Job item: Turn the rows starting with the line that contains "What do you see at coordinates (1298, 217)" and going on through the line that contains "(892, 399).", both included, into a JSON list of strings with one string per line and blank lines left out.

Data records:
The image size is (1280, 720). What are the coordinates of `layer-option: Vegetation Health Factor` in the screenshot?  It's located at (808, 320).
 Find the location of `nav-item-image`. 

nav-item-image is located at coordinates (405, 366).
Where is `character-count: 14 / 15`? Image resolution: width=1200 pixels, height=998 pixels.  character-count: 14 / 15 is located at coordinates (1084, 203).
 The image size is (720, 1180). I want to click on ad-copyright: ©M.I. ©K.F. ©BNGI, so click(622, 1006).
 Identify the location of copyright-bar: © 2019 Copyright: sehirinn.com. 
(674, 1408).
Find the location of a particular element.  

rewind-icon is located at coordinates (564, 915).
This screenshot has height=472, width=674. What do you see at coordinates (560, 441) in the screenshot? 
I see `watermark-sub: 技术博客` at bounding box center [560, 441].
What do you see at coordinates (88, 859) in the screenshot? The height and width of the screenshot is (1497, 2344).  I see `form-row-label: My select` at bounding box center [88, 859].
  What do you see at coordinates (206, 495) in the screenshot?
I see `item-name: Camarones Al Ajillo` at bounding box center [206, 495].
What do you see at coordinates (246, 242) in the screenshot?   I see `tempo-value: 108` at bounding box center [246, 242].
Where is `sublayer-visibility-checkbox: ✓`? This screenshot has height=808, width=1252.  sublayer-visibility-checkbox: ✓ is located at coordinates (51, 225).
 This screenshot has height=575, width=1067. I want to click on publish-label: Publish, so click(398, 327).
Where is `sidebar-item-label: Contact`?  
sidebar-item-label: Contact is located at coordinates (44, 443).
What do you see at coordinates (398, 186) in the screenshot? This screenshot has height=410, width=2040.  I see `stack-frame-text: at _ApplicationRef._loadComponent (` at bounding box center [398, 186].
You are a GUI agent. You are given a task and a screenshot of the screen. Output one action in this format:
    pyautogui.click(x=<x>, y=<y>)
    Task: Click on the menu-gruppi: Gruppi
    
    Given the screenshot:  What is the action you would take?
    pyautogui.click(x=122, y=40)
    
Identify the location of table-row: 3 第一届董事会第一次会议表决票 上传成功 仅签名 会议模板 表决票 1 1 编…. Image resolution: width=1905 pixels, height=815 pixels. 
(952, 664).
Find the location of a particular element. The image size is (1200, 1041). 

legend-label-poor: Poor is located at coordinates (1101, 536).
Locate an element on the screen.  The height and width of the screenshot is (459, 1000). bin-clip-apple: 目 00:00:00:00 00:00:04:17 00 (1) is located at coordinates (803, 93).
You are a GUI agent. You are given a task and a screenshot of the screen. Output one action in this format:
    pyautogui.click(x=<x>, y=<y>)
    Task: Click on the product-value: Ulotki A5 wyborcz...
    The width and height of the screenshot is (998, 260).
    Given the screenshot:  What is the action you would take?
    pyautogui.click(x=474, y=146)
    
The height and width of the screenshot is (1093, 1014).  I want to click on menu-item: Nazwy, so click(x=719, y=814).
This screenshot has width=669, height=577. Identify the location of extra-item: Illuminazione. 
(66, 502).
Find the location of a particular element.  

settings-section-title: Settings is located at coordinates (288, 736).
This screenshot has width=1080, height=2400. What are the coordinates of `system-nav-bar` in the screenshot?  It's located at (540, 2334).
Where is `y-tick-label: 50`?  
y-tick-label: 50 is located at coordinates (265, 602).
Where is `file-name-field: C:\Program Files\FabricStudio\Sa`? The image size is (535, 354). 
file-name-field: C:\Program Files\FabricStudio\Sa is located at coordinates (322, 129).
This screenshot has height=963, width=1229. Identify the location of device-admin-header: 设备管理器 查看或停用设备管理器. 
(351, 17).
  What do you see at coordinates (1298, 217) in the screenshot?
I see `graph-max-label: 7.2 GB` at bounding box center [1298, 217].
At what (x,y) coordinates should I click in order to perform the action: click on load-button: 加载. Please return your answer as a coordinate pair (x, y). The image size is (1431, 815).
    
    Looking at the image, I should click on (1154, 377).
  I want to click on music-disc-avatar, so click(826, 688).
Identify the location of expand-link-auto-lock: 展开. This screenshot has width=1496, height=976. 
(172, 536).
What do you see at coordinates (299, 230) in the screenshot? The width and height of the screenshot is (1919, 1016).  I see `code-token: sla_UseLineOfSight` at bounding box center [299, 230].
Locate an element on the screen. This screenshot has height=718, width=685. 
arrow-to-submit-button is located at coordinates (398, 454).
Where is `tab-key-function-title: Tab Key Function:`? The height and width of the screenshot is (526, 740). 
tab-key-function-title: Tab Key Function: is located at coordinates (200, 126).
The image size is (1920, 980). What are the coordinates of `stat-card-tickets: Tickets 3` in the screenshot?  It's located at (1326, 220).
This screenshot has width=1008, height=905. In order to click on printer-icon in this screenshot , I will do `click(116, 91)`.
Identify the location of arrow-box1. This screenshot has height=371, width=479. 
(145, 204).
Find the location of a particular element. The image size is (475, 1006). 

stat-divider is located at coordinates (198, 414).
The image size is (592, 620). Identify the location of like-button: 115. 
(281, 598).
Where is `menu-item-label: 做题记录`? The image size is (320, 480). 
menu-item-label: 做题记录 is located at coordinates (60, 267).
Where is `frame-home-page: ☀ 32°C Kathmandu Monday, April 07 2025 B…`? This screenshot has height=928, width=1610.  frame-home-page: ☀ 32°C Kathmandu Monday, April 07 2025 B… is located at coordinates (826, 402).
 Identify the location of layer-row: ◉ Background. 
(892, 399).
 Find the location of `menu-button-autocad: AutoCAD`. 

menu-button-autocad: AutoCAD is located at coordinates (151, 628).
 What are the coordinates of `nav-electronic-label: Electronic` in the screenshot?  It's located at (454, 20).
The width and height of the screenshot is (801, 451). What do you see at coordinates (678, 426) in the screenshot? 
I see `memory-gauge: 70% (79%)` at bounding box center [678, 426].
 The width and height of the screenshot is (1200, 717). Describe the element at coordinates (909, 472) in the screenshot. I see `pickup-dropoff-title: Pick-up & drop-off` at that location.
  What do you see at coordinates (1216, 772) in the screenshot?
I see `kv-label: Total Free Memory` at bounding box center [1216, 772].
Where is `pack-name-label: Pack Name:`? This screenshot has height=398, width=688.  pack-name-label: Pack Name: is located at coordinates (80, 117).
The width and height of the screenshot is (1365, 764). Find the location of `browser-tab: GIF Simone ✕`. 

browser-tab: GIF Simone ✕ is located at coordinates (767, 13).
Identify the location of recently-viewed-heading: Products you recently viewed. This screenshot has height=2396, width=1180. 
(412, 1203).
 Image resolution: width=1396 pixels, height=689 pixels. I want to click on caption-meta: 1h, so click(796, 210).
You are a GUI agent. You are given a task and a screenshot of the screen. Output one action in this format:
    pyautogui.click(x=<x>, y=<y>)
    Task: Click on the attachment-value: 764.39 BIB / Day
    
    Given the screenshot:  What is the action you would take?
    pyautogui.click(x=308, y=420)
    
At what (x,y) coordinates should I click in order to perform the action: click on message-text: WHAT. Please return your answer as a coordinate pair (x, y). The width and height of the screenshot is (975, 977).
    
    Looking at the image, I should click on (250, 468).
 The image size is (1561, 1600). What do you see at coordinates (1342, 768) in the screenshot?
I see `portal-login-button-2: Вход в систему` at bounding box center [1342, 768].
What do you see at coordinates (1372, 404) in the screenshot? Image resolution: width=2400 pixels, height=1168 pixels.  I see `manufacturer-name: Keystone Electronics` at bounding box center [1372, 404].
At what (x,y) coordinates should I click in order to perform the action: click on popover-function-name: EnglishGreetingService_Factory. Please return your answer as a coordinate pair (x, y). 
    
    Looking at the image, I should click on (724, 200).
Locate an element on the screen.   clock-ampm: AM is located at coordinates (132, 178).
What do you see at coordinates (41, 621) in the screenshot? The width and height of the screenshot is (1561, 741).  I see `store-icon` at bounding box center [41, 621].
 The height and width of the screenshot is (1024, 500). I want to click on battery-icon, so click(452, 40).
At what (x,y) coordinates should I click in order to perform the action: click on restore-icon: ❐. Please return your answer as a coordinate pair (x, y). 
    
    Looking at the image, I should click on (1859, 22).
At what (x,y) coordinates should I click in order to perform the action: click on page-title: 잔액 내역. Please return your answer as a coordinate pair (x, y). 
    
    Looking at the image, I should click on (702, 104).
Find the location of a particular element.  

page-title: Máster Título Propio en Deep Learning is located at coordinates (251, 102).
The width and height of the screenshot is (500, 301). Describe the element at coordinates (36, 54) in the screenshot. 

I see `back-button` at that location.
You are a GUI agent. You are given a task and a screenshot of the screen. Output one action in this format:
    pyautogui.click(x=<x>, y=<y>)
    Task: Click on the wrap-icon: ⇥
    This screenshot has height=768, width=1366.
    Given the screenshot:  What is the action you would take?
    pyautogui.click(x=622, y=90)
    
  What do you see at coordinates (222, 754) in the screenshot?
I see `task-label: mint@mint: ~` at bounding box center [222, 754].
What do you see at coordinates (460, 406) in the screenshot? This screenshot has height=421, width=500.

Your solution:
[
  "  What do you see at coordinates (1298, 217) in the screenshot?",
  "I see `graph-max-label: 7.2 GB` at bounding box center [1298, 217].",
  "At what (x,y) coordinates should I click in order to perform the action: click on load-button: 加载. Please return your answer as a coordinate pair (x, y). The image size is (1431, 815).",
  "    Looking at the image, I should click on (1154, 377).",
  "  I want to click on music-disc-avatar, so click(826, 688).",
  "Identify the location of expand-link-auto-lock: 展开. This screenshot has width=1496, height=976. ",
  "(172, 536).",
  "What do you see at coordinates (299, 230) in the screenshot? The width and height of the screenshot is (1919, 1016).  I see `code-token: sla_UseLineOfSight` at bounding box center [299, 230].",
  "Locate an element on the screen. This screenshot has height=718, width=685. ",
  "arrow-to-submit-button is located at coordinates (398, 454).",
  "Where is `tab-key-function-title: Tab Key Function:`? The height and width of the screenshot is (526, 740). ",
  "tab-key-function-title: Tab Key Function: is located at coordinates (200, 126).",
  "The image size is (1920, 980). What are the coordinates of `stat-card-tickets: Tickets 3` in the screenshot?  It's located at (1326, 220).",
  "This screenshot has width=1008, height=905. In order to click on printer-icon in this screenshot , I will do `click(116, 91)`.",
  "Identify the location of arrow-box1. This screenshot has height=371, width=479. ",
  "(145, 204).",
  "Find the location of a particular element. The image size is (475, 1006). ",
  "stat-divider is located at coordinates (198, 414).",
  "The image size is (592, 620). Identify the location of like-button: 115. ",
  "(281, 598).",
  "Where is `menu-item-label: 做题记录`? The image size is (320, 480). ",
  "menu-item-label: 做题记录 is located at coordinates (60, 267).",
  "Where is `frame-home-page: ☀ 32°C Kathmandu Monday, April 07 2025 B…`? This screenshot has height=928, width=1610.  frame-home-page: ☀ 32°C Kathmandu Monday, April 07 2025 B… is located at coordinates (826, 402).",
  " Identify the location of layer-row: ◉ Background. ",
  "(892, 399)."
]